◆ **The data**:
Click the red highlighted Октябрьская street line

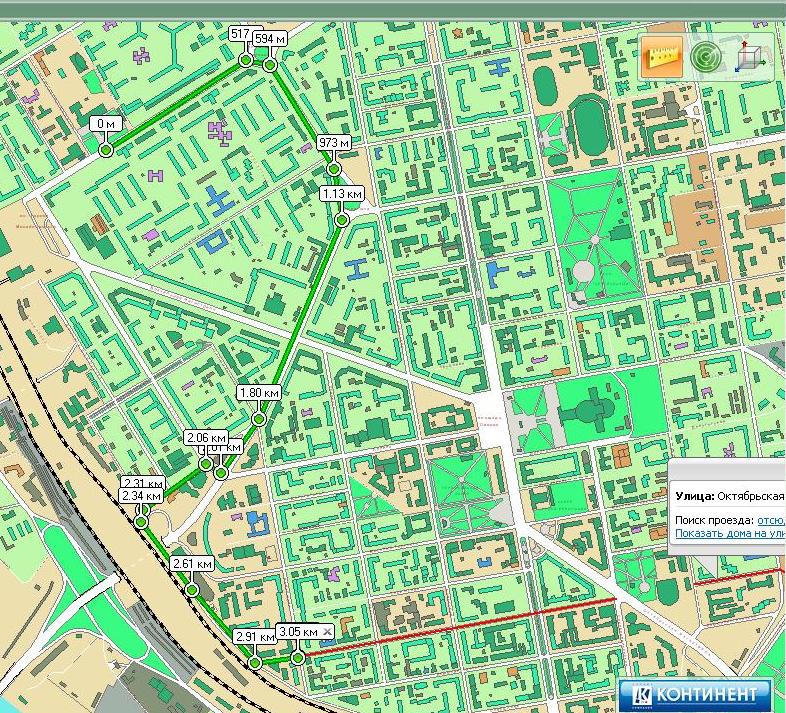(x=500, y=620)
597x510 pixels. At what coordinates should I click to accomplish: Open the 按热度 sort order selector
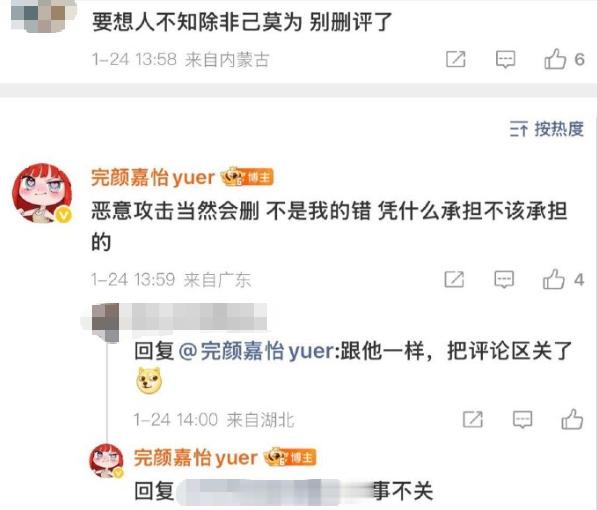(x=546, y=129)
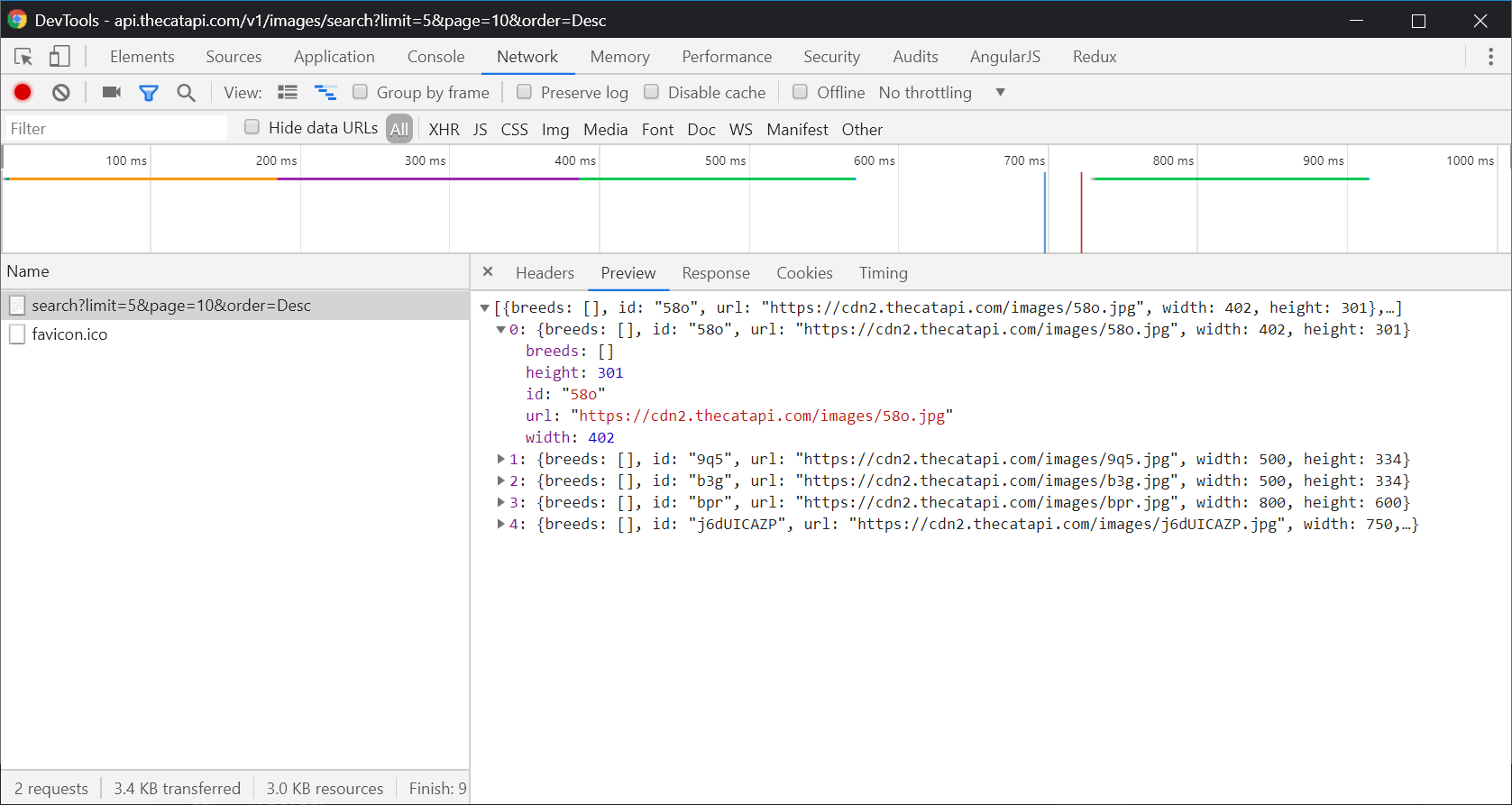Switch to large request rows view
This screenshot has width=1512, height=805.
288,92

◆ **What the exercise asks**: Would you repeat the listing above exactly, minus the images?

◆ **Exercise solution**:
Click the red highlighted Октябрьская street line

(x=500, y=620)
597x510 pixels. At what coordinates should I click to accomplish: Open the 按热度 sort order selector
(x=546, y=129)
Switch to large request rows view
This screenshot has width=1512, height=805.
288,92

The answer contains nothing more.